→ **Given problem**: Rewrite the lines from the one containing "You are a computer-use agent. The height" through the end of the records, changing "menu" to "dropdown" and leaving everything else as it is.

Item-finding records:
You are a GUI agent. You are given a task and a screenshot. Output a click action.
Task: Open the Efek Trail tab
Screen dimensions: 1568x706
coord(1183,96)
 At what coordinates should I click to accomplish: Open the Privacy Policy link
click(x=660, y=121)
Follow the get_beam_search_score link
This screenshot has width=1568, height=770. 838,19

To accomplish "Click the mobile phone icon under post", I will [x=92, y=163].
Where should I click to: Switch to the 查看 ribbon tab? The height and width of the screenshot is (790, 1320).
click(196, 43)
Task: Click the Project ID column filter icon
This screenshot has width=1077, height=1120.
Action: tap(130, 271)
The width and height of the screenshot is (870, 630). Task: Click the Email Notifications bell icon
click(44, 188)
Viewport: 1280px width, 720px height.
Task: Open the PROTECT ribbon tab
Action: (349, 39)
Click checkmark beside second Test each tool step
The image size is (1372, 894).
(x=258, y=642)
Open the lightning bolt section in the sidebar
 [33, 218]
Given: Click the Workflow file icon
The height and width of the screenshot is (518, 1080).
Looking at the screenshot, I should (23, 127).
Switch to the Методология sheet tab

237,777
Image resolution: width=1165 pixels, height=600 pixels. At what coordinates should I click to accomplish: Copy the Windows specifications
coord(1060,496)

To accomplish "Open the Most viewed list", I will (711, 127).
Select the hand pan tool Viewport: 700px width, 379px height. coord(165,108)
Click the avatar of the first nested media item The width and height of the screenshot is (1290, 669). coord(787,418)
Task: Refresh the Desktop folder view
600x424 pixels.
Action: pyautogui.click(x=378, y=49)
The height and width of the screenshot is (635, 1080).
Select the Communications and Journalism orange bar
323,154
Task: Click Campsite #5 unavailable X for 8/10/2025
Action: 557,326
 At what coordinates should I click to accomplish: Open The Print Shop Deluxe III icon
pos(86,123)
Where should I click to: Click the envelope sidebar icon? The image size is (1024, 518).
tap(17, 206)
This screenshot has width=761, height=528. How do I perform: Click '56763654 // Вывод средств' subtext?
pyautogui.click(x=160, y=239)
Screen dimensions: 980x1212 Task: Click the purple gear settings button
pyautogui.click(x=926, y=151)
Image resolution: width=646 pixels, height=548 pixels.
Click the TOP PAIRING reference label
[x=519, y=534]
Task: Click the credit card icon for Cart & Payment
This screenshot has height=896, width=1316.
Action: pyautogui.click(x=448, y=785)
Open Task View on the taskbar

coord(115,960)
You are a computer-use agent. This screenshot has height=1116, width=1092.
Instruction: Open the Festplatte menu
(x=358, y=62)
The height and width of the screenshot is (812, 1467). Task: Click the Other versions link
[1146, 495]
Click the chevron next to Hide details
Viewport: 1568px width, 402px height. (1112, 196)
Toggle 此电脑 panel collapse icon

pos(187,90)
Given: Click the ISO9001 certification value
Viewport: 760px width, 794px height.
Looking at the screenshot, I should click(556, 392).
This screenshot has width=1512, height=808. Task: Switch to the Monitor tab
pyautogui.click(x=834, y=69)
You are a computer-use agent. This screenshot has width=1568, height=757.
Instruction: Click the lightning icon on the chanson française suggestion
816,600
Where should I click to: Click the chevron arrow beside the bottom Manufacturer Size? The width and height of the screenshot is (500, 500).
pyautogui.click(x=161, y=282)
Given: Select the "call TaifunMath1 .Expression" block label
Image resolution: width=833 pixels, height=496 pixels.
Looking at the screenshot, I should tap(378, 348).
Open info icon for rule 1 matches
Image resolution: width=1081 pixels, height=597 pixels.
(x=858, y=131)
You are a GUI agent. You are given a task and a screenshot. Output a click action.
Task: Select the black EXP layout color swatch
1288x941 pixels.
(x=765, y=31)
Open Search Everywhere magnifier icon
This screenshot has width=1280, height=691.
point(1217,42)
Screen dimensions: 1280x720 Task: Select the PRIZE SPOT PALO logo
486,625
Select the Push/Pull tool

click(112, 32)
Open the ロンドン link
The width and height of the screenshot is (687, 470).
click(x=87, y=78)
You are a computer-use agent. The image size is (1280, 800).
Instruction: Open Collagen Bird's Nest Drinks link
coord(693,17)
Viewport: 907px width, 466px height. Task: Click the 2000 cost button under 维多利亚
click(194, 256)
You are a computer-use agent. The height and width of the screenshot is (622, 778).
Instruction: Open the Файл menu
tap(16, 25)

→ **Problem solution**:
You are a computer-use agent. The height and width of the screenshot is (622, 778).
Instruction: Open the Файл dropdown
tap(16, 25)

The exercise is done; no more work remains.